Even if Bedel shied away from including art pieces, a series of drawings — including an original one by Tadao Andō and a 1730 illustration of South American plants — punctuates the staircase Bedel’s cat Pincho likes to scale nimbly, and which connects the living room to a recording studio.
As far as whether there’s an album in the making, Bedel jokes, “There is one but it can take 16 more years.”
More seriously, he details his love for the sounds of nature and technologies that allow for the acoustic enhancement of single elements in a specific place, be it a forest or the ocean. These sparked a new idea of his relentless creative mind, that is to pair fragrances to respective soundtracks.
“If I distill ingredients from a forest and can give you the sound of that place, you’re going to enjoy [the perfume] better.…Imagine if I can take you exactly to the place that inspired me to create that scent…” he says.

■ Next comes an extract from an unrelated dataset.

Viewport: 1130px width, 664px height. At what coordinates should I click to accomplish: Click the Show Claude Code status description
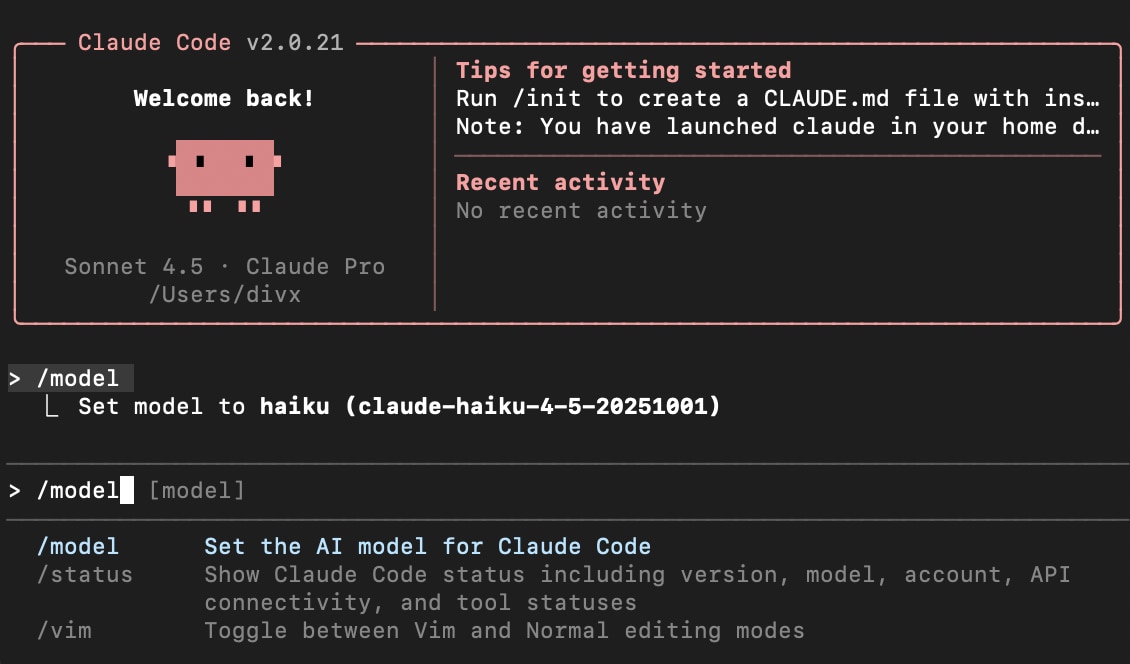tap(637, 574)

Along with capturing sounds and making new botanical discoveries, Bedel returns from his frequent travels across the globe with spices and food to stack his minimal kitchen. Overall, he enjoys cooking — keeping things easy and healthy with recipes based on veggies and legumes — and sipping mate (a traditional South American caffeine-rich infused drink) for a taste of his homeland.
“Argentina is fantastic because it’s so far away and not in the way of going to another place.…It’s very disconnected and preserved like an island,” says Bedel.
This led him to consider moving abroad, further encouraged by his homeland’s political situation and the economic hurdles he had to confront when launching his business. “In 2014 I already opened the shop in Japan, and Argentina was kind of an obstacle.…It’s good if you want to only sell there, but if you need to ship your product, you can’t,” he says.
In moving to Europe seven years ago, Bedel found in Milan his sweet spot thanks to the city’s central and well-connected location, quality of life and the region’s expertise in pharmaceutical and cosmetics industries that could have further propelled his business.
“The Italian lifestyle is also close to the Argentinian one, considering all the Italian descendants there,” he notes.
Yet, as for his personal sense of style, Italian tailoring has not infiltrated his wardrobe. A denim and T-shirt guy, Bedel defines his style as utilitarian, since he pragmatically prioritizes comfort, protection and “lots of pockets” every day at work and when traveling. To this end, he mentions Vollebak among his go-to brands, praising its waterproof and high-performance textiles.
“I need fabrics that don’t get impregnated with scents while working. This is what dictates my fashion choices today,” he says.